**Records to process**
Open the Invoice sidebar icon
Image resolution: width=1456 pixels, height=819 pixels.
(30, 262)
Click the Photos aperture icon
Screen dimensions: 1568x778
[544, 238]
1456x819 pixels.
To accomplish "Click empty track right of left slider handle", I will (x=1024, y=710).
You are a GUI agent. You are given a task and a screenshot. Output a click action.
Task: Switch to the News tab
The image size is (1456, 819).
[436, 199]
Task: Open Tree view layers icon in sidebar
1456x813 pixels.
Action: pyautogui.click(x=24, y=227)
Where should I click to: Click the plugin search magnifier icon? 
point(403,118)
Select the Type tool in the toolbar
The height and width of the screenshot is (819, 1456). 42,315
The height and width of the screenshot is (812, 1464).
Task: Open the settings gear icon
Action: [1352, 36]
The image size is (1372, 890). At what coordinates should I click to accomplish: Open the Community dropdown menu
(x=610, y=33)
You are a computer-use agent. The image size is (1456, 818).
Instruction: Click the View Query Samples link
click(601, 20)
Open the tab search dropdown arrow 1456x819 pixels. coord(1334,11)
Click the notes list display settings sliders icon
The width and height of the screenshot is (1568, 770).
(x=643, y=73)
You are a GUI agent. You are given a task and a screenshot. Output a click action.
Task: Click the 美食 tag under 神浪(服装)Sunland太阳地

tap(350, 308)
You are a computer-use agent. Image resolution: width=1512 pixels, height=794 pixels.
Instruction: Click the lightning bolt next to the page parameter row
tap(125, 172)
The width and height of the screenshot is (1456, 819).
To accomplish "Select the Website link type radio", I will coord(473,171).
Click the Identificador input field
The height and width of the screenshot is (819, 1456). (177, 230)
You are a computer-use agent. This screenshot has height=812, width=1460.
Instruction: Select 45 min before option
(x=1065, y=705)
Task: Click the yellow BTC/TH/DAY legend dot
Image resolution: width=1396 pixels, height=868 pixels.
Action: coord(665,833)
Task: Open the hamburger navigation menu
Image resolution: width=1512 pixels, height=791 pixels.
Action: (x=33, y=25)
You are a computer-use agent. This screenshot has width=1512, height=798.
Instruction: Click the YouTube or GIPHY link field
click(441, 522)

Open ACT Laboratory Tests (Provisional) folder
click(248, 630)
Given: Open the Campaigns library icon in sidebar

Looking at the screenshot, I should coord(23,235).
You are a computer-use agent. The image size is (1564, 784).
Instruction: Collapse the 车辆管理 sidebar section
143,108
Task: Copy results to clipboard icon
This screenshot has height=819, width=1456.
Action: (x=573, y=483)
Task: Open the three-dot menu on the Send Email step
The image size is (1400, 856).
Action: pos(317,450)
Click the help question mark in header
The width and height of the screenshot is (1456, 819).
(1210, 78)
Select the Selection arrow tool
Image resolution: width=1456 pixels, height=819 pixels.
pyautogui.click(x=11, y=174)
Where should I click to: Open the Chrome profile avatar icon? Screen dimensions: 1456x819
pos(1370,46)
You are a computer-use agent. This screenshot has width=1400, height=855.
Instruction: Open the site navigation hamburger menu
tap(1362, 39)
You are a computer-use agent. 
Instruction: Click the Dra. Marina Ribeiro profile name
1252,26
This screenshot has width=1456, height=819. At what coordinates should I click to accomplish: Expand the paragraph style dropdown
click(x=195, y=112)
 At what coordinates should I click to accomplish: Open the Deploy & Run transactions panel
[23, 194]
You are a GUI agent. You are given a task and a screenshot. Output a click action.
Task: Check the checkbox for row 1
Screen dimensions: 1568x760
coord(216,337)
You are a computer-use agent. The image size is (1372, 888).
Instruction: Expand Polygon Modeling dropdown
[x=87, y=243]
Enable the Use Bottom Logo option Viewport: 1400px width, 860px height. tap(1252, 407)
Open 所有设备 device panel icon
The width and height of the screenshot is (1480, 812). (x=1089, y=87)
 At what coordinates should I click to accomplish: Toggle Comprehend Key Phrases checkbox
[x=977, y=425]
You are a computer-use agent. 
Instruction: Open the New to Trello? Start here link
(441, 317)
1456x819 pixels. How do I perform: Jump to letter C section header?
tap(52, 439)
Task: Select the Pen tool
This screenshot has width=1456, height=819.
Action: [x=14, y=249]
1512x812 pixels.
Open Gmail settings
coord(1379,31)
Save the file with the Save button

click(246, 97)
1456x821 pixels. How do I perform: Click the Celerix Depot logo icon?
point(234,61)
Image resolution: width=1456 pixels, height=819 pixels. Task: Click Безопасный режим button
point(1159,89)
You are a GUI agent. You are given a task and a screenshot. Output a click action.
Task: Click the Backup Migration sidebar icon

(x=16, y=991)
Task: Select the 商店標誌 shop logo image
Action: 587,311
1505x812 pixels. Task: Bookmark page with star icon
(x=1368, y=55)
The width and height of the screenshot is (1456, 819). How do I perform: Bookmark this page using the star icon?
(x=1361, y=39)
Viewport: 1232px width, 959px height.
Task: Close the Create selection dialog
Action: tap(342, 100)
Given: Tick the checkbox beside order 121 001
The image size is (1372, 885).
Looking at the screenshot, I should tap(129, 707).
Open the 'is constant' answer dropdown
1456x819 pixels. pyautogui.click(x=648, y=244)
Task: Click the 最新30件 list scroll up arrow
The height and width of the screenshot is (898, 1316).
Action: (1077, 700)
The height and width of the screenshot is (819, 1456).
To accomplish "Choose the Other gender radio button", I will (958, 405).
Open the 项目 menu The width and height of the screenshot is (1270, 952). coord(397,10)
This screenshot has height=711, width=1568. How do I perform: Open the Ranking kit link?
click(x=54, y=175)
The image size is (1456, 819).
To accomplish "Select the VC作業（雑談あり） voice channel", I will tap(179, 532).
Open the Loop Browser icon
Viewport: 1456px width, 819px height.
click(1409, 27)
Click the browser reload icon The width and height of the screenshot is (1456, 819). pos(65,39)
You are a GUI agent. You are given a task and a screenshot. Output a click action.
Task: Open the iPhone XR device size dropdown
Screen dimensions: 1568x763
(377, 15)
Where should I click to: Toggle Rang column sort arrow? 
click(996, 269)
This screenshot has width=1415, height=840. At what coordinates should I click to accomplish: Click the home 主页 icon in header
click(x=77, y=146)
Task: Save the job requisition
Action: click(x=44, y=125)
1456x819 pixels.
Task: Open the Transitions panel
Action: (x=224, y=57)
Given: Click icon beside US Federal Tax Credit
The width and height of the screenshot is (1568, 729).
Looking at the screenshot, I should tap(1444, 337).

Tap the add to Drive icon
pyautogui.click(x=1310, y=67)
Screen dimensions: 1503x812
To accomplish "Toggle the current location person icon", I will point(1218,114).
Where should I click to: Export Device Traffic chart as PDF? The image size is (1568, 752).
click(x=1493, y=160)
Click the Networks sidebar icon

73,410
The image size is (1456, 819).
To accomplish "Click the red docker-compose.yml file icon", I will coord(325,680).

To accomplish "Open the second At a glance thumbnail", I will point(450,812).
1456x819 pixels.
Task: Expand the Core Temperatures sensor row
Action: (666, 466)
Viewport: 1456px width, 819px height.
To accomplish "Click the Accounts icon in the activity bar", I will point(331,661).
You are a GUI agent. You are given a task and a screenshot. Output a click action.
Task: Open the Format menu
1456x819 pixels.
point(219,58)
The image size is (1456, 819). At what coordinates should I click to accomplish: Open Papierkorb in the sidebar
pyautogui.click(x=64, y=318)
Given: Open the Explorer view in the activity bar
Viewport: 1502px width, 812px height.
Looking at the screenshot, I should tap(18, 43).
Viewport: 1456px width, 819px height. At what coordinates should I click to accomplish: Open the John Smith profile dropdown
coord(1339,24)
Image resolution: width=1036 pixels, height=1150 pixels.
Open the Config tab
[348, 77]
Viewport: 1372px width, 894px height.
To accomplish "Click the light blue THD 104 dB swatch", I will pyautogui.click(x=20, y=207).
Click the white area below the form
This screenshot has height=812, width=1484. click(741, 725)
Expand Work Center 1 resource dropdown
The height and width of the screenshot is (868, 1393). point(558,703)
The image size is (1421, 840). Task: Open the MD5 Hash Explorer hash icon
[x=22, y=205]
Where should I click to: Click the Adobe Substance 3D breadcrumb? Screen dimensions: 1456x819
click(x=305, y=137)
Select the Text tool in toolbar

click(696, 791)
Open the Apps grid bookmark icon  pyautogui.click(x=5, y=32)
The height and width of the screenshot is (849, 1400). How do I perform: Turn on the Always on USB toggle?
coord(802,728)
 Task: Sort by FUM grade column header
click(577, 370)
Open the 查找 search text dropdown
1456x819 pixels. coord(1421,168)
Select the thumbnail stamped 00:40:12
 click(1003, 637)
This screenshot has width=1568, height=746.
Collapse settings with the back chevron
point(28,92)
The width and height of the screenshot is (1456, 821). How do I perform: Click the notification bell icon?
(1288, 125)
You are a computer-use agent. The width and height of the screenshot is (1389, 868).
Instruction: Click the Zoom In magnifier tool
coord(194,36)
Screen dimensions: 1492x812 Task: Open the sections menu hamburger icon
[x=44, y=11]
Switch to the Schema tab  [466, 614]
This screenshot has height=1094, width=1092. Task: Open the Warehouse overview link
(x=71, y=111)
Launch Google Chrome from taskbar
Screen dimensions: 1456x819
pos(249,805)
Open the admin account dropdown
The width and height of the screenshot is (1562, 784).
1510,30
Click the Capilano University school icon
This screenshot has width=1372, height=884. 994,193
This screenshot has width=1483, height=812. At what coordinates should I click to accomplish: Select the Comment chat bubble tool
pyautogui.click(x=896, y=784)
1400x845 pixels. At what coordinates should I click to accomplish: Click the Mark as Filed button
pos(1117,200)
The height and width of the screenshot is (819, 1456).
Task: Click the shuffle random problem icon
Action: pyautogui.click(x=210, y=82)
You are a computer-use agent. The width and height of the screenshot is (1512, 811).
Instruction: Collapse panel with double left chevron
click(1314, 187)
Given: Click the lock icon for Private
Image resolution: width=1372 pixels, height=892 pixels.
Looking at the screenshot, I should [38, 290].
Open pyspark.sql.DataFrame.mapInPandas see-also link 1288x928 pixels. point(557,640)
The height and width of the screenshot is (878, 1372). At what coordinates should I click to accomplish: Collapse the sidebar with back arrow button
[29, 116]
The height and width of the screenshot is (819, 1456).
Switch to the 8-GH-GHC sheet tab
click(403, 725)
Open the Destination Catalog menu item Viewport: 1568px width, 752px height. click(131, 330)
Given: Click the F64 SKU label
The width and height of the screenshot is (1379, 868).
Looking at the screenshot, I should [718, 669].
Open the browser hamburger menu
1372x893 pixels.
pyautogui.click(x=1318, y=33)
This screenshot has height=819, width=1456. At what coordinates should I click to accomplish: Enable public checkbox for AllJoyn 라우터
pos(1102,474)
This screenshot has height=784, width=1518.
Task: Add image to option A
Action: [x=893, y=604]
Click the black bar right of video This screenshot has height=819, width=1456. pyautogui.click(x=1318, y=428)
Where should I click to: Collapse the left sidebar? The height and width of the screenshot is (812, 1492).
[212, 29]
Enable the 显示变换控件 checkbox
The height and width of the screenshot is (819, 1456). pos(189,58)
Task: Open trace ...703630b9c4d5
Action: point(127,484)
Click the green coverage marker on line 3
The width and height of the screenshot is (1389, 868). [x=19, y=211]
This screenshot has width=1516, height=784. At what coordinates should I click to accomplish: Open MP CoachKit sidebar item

**Task item**
For each line above that contains "computer", make a copy.

**Answer area**
You are a computer-use agent. The image size is (1456, 818).
You are a computer-use agent. Image resolution: width=1512 pixels, height=794 pixels.
You are a computer-use agent. This screenshot has height=812, width=1460.
You are a computer-use agent. This screenshot has width=1512, height=798.
You are a computer-use agent. The image size is (1564, 784).
You are a computer-use agent. This screenshot has width=1400, height=855.
You are a computer-use agent. 
You are a computer-use agent. The image size is (1372, 888).
You are a computer-use agent. 
You are a computer-use agent. The width and height of the screenshot is (1389, 868).
You are a computer-use agent. The width and height of the screenshot is (1512, 811).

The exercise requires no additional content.